What you should do: Could you retype every record below exactly as it appears?

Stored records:
------
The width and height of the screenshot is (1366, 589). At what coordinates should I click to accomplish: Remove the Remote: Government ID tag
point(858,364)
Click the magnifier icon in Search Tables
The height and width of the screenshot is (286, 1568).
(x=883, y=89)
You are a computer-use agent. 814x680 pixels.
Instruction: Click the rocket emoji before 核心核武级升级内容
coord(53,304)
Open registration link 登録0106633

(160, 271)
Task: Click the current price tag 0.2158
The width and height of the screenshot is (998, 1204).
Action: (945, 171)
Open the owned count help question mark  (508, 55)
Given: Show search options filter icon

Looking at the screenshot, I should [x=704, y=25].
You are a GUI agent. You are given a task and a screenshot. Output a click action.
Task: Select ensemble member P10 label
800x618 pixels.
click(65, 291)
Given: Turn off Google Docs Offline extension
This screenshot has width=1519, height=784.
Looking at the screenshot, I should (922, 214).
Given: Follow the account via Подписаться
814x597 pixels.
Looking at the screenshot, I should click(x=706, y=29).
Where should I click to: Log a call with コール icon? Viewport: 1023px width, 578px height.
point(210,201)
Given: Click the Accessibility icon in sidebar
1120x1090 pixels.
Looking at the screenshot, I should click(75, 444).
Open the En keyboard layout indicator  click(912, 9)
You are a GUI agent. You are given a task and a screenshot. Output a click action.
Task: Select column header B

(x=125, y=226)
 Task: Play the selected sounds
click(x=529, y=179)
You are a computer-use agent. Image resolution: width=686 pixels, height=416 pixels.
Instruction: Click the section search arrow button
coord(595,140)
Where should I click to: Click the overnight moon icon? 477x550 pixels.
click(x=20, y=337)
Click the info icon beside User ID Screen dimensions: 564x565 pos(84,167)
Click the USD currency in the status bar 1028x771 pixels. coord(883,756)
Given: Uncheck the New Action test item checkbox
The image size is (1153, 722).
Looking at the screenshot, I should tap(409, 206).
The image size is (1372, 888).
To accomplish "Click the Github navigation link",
------
Finished exercise:
The width and height of the screenshot is (1366, 589). At what coordinates should I click to accomplish: Remove the Remote: Government ID tag
point(858,364)
Click the magnifier icon in Search Tables
The height and width of the screenshot is (286, 1568).
(x=883, y=89)
You are a computer-use agent. 814x680 pixels.
Instruction: Click the rocket emoji before 核心核武级升级内容
coord(53,304)
Open registration link 登録0106633

(160, 271)
Task: Click the current price tag 0.2158
The width and height of the screenshot is (998, 1204).
Action: (945, 171)
Open the owned count help question mark  (508, 55)
Given: Show search options filter icon

Looking at the screenshot, I should [x=704, y=25].
You are a GUI agent. You are given a task and a screenshot. Output a click action.
Task: Select ensemble member P10 label
800x618 pixels.
click(65, 291)
Given: Turn off Google Docs Offline extension
This screenshot has width=1519, height=784.
Looking at the screenshot, I should (922, 214).
Given: Follow the account via Подписаться
814x597 pixels.
Looking at the screenshot, I should click(x=706, y=29).
Where should I click to: Log a call with コール icon? Viewport: 1023px width, 578px height.
point(210,201)
Given: Click the Accessibility icon in sidebar
1120x1090 pixels.
Looking at the screenshot, I should click(75, 444).
Open the En keyboard layout indicator  click(912, 9)
You are a GUI agent. You are given a task and a screenshot. Output a click action.
Task: Select column header B

(x=125, y=226)
 Task: Play the selected sounds
click(x=529, y=179)
You are a computer-use agent. Image resolution: width=686 pixels, height=416 pixels.
Instruction: Click the section search arrow button
coord(595,140)
Where should I click to: Click the overnight moon icon? 477x550 pixels.
click(x=20, y=337)
Click the info icon beside User ID Screen dimensions: 564x565 pos(84,167)
Click the USD currency in the status bar 1028x771 pixels. coord(883,756)
Given: Uncheck the New Action test item checkbox
The image size is (1153, 722).
Looking at the screenshot, I should tap(409, 206).
The image size is (1372, 888).
To accomplish "Click the Github navigation link",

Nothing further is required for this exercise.